In [None]:
!pip install scikit-learn==1.0
!pip install xgboost==1.4.2
!pip install catboost==0.26.1
!pip install pandas==1.3.3
!pip install radiant-mlhub==0.3.0
!pip install rasterio==1.2.8
!pip install numpy==1.21.2
!pip install pathlib==1.0.1
!pip install tqdm==4.62.3
!pip install joblib==1.0.1
!pip install matplotlib==3.4.3
!pip install Pillow==8.3.2
!pip install torch==1.9.1
!pip install plotly==5.3.1


In [None]:
import pandas as pd
import numpy as np
import random
import torch
def seed_all(seed_value):
    random.seed(seed_value) # Python
    np.random.seed(seed_value) # cpu vars
    torch.manual_seed(seed_value) # cpu  vars
    
    if torch.cuda.is_available(): 
        torch.cuda.manual_seed(seed_value)
        torch.cuda.manual_seed_all(seed_value) # gpu vars
        torch.backends.cudnn.deterministic = True  #needed
        torch.backends.cudnn.benchmark = False

seed_all(13)

In [None]:
import warnings
warnings.filterwarnings("ignore")

import gc
import pandas as pd
import numpy as np
from sklearn.metrics import *
from xgboost import XGBClassifier
from lightgbm import LGBMClassifier
from catboost import CatBoostClassifier
from sklearn.model_selection import StratifiedKFold
from sklearn.metrics import roc_auc_score
from sklearn.ensemble import VotingClassifier
from sklearn.linear_model import LogisticRegression
from indices_creation import *
import re
from tqdm import tqdm
from sklearn.linear_model import LinearRegression

In [None]:
import os
os.getcwd()

'/root/sentinel2_updated'

In [None]:
train_df_mean = pd.read_csv('/root/sentinel2_updated/Train_data_prep/merged_train_data/train_mean.csv')
#### we need to drop 'label' and 'field_id' later in the code 

test_df_mean  = pd.read_csv('/root/sentinel2_updated/Test_data_prep/merged_test_data/test_mean.csv')
#### we need to drop 'field_id' later in the code 


train_df_median = pd.read_csv('/root/sentinel2_updated/Train_data_prep/merged_train_data/train_median.csv')
#### we need to drop  'field_id' later in the code 

test_df_median  = pd.read_csv('/root/sentinel2_updated/Test_data_prep/merged_test_data/test_median.csv')
#### we need to drop 'field_id' later in the code 

train_size    = pd.read_csv('/root/sentinel2_updated/Train_data_prep/merged_train_data/size_of_field_train.csv')
test_size     = pd.read_csv('/root/sentinel2_updated/Test_data_prep/merged_test_data/size_of_field_test.csv')

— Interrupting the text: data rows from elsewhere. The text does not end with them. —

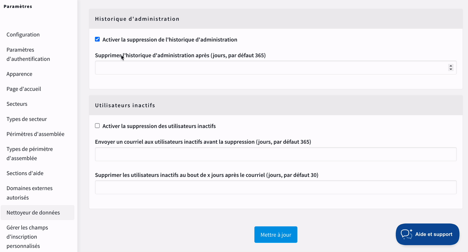
Task: Click the chat bubble icon in Aide et support
Action: point(407,234)
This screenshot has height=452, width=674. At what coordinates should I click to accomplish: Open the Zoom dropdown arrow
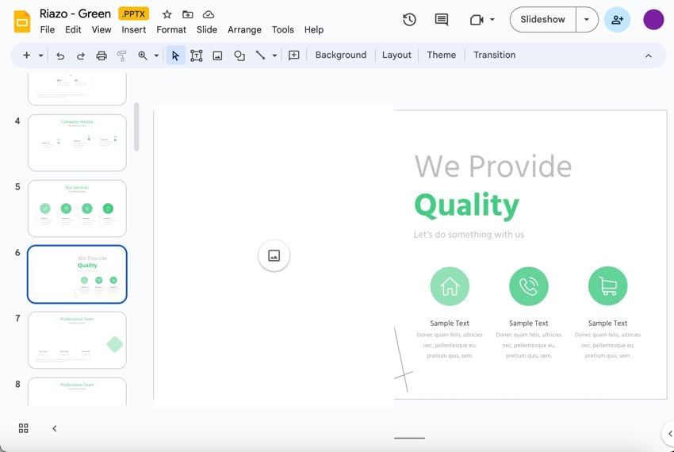tap(156, 56)
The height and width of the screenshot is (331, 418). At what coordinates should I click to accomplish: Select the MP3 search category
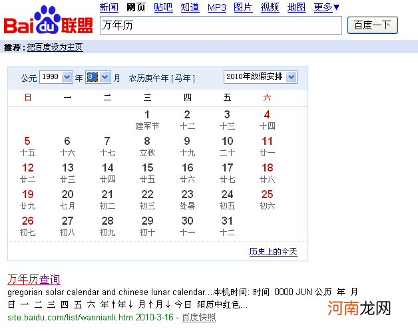217,7
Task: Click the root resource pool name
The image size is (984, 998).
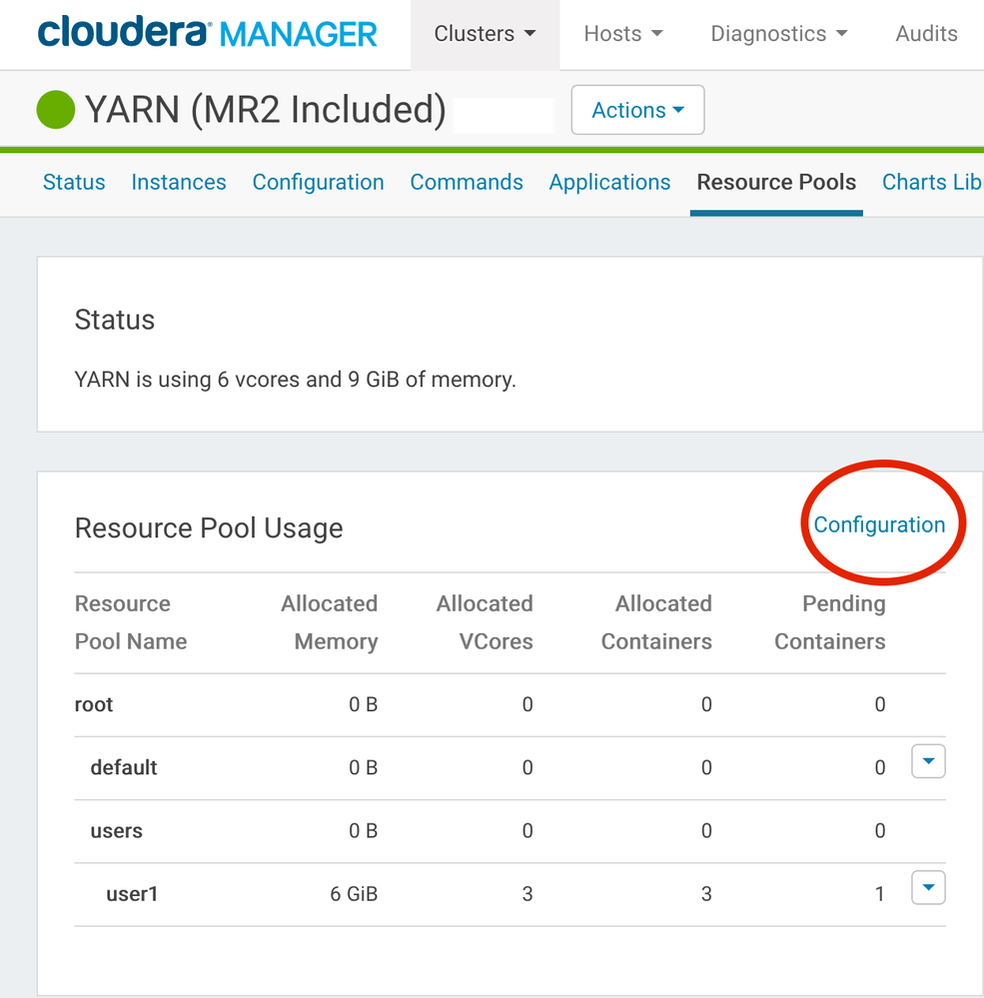Action: coord(94,704)
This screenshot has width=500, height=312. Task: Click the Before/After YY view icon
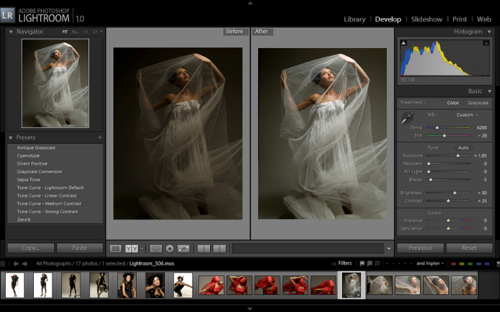tap(132, 248)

train_size    = train_size.rename({'Field_id':'field_id'},axis=1)
test_size     = test_size.rename({'Field_id':'field_id'},axis=1)

train_df_median = train_df_mean.merge(train_size, on =['field_id'],how='left')
test_df_median  = test_df_mean.merge(test_size, on =['field_id'],how='left')


gc.collect()

0

In [None]:
print(f'The shape of train data before outlier removal - {train_df_mean.shape}')

train_df_mean = train_df_mean[train_df_mean.label.isin(list(range(1,10)))]

print(f'The shape of train data after outlier removal - {train_df_mean.shape}')

The shape of train data before outlier removal - (87113, 914)
The shape of train data after outlier removal - (87073, 914)


In [None]:
relevant_fids   = train_df_mean['field_id'].values.tolist()
train_df_median = train_df_median[train_df_median['field_id'].isin(relevant_fids)]

print(f'The shape of median train data - {train_df_median.shape} and mean train data {train_df_mean.shape}' )

###extra columns in train_df_mean being 'label' 

The shape of median train data - (87073, 915) and mean train data (87073, 914)


In [None]:
fids_train = train_df_median['field_id'].values.tolist()
fids_test  = test_df_median['field_id'].values.tolist()
len(fids_train),len(fids_test)

(87073, 35295)

In [None]:
cols              = ['B01_','B02_','B03_','B04_','B05_','B06_','B07_','B08_','B09_','B8A_','B11_','B12_']

columns_available = train_df_mean.columns.tolist()

cols2consider     = []

for col in cols:
  cols2consider.extend( [c for c in columns_available if col in c])

bands_with_dates = [c for c in columns_available if 'B01_' in c]

dates            = [c.replace('B01_','') for c in bands_with_dates]

print(f'The sample showing the commencement dates where observations were seen is {dates[:10]}')
print(f'The sample showing the ending dates where observations were seen is {dates[-10:]}')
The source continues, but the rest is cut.